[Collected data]

=-=-=-=-=

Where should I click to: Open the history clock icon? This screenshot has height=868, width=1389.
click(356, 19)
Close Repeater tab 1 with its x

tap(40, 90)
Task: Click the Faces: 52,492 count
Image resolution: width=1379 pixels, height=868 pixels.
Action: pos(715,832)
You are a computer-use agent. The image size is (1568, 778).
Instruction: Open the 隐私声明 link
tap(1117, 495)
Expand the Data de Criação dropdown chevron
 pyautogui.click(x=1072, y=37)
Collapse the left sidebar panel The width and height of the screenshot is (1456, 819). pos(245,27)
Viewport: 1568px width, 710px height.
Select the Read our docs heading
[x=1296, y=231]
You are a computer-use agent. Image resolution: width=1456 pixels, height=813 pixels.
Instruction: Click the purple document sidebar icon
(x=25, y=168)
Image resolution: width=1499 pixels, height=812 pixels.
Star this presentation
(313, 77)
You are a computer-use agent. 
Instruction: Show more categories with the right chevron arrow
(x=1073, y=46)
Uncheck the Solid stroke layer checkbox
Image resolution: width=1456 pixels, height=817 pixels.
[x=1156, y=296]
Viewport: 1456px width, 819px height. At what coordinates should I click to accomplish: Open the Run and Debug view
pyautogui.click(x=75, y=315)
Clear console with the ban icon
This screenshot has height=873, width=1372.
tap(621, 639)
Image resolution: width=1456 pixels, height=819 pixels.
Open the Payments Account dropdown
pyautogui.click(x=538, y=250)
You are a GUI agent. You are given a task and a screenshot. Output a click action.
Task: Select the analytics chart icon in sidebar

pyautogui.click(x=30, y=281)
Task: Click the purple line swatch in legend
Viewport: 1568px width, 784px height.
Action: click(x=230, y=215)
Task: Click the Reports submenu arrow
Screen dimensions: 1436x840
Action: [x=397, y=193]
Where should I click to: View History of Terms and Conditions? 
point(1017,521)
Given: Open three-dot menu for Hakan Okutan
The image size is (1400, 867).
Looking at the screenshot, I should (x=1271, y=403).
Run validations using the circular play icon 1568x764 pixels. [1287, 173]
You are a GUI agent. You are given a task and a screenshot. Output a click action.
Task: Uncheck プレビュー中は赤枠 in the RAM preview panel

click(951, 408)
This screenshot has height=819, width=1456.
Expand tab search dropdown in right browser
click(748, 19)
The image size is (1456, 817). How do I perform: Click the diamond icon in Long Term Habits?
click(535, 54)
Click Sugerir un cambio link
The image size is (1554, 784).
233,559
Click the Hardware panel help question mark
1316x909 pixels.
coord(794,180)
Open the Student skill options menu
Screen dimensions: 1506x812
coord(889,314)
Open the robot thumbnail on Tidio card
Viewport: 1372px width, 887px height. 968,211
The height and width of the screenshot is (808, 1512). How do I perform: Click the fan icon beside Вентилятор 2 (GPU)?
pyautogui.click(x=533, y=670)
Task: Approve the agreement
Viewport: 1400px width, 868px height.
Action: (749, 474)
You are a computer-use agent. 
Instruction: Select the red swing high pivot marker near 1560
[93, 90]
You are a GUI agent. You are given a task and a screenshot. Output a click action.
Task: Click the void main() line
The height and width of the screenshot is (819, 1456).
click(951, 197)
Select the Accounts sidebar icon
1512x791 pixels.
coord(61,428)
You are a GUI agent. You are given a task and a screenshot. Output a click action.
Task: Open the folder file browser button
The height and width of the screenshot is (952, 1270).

=-=-=-=-=

> **PROBLEM TO SOLVE**: Give all the lines above again, exactly.

> **EXERCISE SOLUTION**:
Where should I click to: Open the history clock icon? This screenshot has height=868, width=1389.
click(356, 19)
Close Repeater tab 1 with its x

tap(40, 90)
Task: Click the Faces: 52,492 count
Image resolution: width=1379 pixels, height=868 pixels.
Action: pos(715,832)
You are a computer-use agent. The image size is (1568, 778).
Instruction: Open the 隐私声明 link
tap(1117, 495)
Expand the Data de Criação dropdown chevron
 pyautogui.click(x=1072, y=37)
Collapse the left sidebar panel The width and height of the screenshot is (1456, 819). pos(245,27)
Viewport: 1568px width, 710px height.
Select the Read our docs heading
[x=1296, y=231]
You are a computer-use agent. Image resolution: width=1456 pixels, height=813 pixels.
Instruction: Click the purple document sidebar icon
(x=25, y=168)
Image resolution: width=1499 pixels, height=812 pixels.
Star this presentation
(313, 77)
You are a computer-use agent. 
Instruction: Show more categories with the right chevron arrow
(x=1073, y=46)
Uncheck the Solid stroke layer checkbox
Image resolution: width=1456 pixels, height=817 pixels.
[x=1156, y=296]
Viewport: 1456px width, 819px height. At what coordinates should I click to accomplish: Open the Run and Debug view
pyautogui.click(x=75, y=315)
Clear console with the ban icon
This screenshot has height=873, width=1372.
tap(621, 639)
Image resolution: width=1456 pixels, height=819 pixels.
Open the Payments Account dropdown
pyautogui.click(x=538, y=250)
You are a GUI agent. You are given a task and a screenshot. Output a click action.
Task: Select the analytics chart icon in sidebar

pyautogui.click(x=30, y=281)
Task: Click the purple line swatch in legend
Viewport: 1568px width, 784px height.
Action: click(x=230, y=215)
Task: Click the Reports submenu arrow
Screen dimensions: 1436x840
Action: [x=397, y=193]
Where should I click to: View History of Terms and Conditions? 
point(1017,521)
Given: Open three-dot menu for Hakan Okutan
The image size is (1400, 867).
Looking at the screenshot, I should (x=1271, y=403).
Run validations using the circular play icon 1568x764 pixels. [1287, 173]
You are a GUI agent. You are given a task and a screenshot. Output a click action.
Task: Uncheck プレビュー中は赤枠 in the RAM preview panel

click(951, 408)
This screenshot has height=819, width=1456.
Expand tab search dropdown in right browser
click(748, 19)
The image size is (1456, 817). How do I perform: Click the diamond icon in Long Term Habits?
click(535, 54)
Click Sugerir un cambio link
The image size is (1554, 784).
233,559
Click the Hardware panel help question mark
1316x909 pixels.
coord(794,180)
Open the Student skill options menu
Screen dimensions: 1506x812
coord(889,314)
Open the robot thumbnail on Tidio card
Viewport: 1372px width, 887px height. 968,211
The height and width of the screenshot is (808, 1512). How do I perform: Click the fan icon beside Вентилятор 2 (GPU)?
pyautogui.click(x=533, y=670)
Task: Approve the agreement
Viewport: 1400px width, 868px height.
Action: (749, 474)
You are a computer-use agent. 
Instruction: Select the red swing high pivot marker near 1560
[93, 90]
You are a GUI agent. You are given a task and a screenshot. Output a click action.
Task: Click the void main() line
The height and width of the screenshot is (819, 1456).
click(951, 197)
Select the Accounts sidebar icon
1512x791 pixels.
coord(61,428)
You are a GUI agent. You are given a task and a screenshot. Output a click action.
Task: Open the folder file browser button
The height and width of the screenshot is (952, 1270).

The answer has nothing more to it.